China may not agree with the US government’s forced sale of TikTok, but the short video app’s Beijing-based parent ByteDance does not have many other options, according to experts.
On Monday, US President Donald Trump threatened to put TikTok “out of business” in the country if it is not sold by September 15. He also said that the US government “should get a very large percentage of that price because we're making it possible”.
In response, China's foreign ministry spokesman Wang Wenbin said on Tuesday that the move against TikTok was “a blatant act of bullying” and “complete political manipulation”.
“In the absence of any evidence, the US has generalised the concept of national security, abused state power and unjustifiably suppressed certain non-American enterprise(s),” said Wang.
Chinese experts the Post spoke to also had harsh words for the Trump administration’s move to force ByteDance to divest its US operations.
Victor Gao, a chair professor at Soochow University who has served as former Chinese leader Deng Xiaoping’s interpreter, called it “cannibalism” and “authoritarian”.
“[The US] is using the state power to force sales,” Gao said. “This will not only damage the nation’s image and break the market economy principles it has always stuck to, but also dampen Chinese and American companies’ efforts to innovate.”
Mei Xinyu, a researcher with the Ministry of Commerce, described it as “robbery”.
“This is the opposite of China's handling of Google and Facebook,” Mei said. “China's laws and regulations are very clear. You can enter [the China market] if you want to comply, and you can quit if you don't want to comply.
The United States does not have such clear laws and regulations [regarding TikTok]. Touting the rule of law in the US has become a joke.”
However, the experts agreed that ByteDance has few options given the current situation – it can either sell TikTok, shut it down or legally challenge the US decision in court, with the latter option having little chance of success.
In a letter to employees on Monday, ByteDance founder Zhang Yiming said he “understands” but “disagrees” with the conclusion by the inter-agency Committee on Foreign Investments in the United States (CFIUS) that the company must fully divest TikTok’s US operations, adding that the “end solution” is still unknown.
“We have always been committed to user safety, platform neutrality, and transparency. However, we understand their decision in the current macro environment,” Zhang said in the letter.
In a separate statement the same day, ByteDance said that while facing “complex and unimaginable difficulties” in the global environment, it would “actively use the rights granted to us by the laws to protect the legitimate rights and interests of the company”.
Dov Levin, an assistant professor of international relations at the University of Hong Kong, said that Bytedance can try to get an injunction against Trump's order in a US court.
But “the chances of success [of legally challenging the US decision] aren't high given that this is being done by the US government using a national security justification, which US courts in practice rarely review or overturn,” Levin added.
The best option for ByteDance, according to Dong Jielin, a research fellow at Tsinghua University's China Institute for Science and Technology Policy, is to sell TikTok in the US.
“If it chooses to quit the US rather than being sold, the stakeholders aren’t going to get a penny, which will be an irrational decision for a company,” Dong said.
Dong added that it was unlikely that the decision on TikTok would be relaxed, given that China has also blocked products by many major US tech companies.
“If TikTok can operate in the US freely, China will accordingly have to let American giants like Facebook and Google in, which for Beijing is not going to happen.”
Microsoft said on Monday that it was continuing talks to acquire the US operations of the video-sharing app after a meeting between its CEO Satya Nadella and Trump.
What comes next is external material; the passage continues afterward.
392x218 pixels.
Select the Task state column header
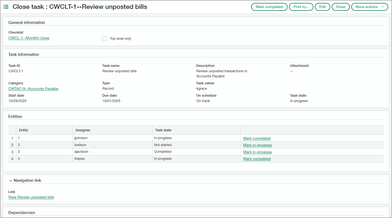pyautogui.click(x=163, y=130)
Aside from the American software giant, there are at least two other interested buyers from the tech industry in talks with ByteDance, a person with knowledge of the matter told the Post.
For ByteDance, the loss of TikTok may not be as big a blow to the business as some may think. Although it lays claim to being probably the first Chinese app to achieve mainstream success internationally, TikTok’s Beijing-based parent company still relies mostly on its home market for revenue.
Douyin, the Chinese version of TikTok, generated about 89 per cent of the combined in-app revenue for both apps in June, according to analytics firm Sensor Tower.
The larger issue, according to Ben Wootliff, a Hong Kong-based partner at risk consultancy Control Risks, is the future of other Chinese technology companies operating in the US market.
“I don't think it's just going to be TikTok or ByteDance’s problem,” Wootliff said, adding that any Chinese technology company operating in the US market will “have to articulate very clearly how their business doesn't present any national security threat to the US, how their data is controlled, how they're aligned with the US or a benefit to the US” going forward.
“Even with that it could be difficult for them to persuade national security stakeholders in the US,” he said.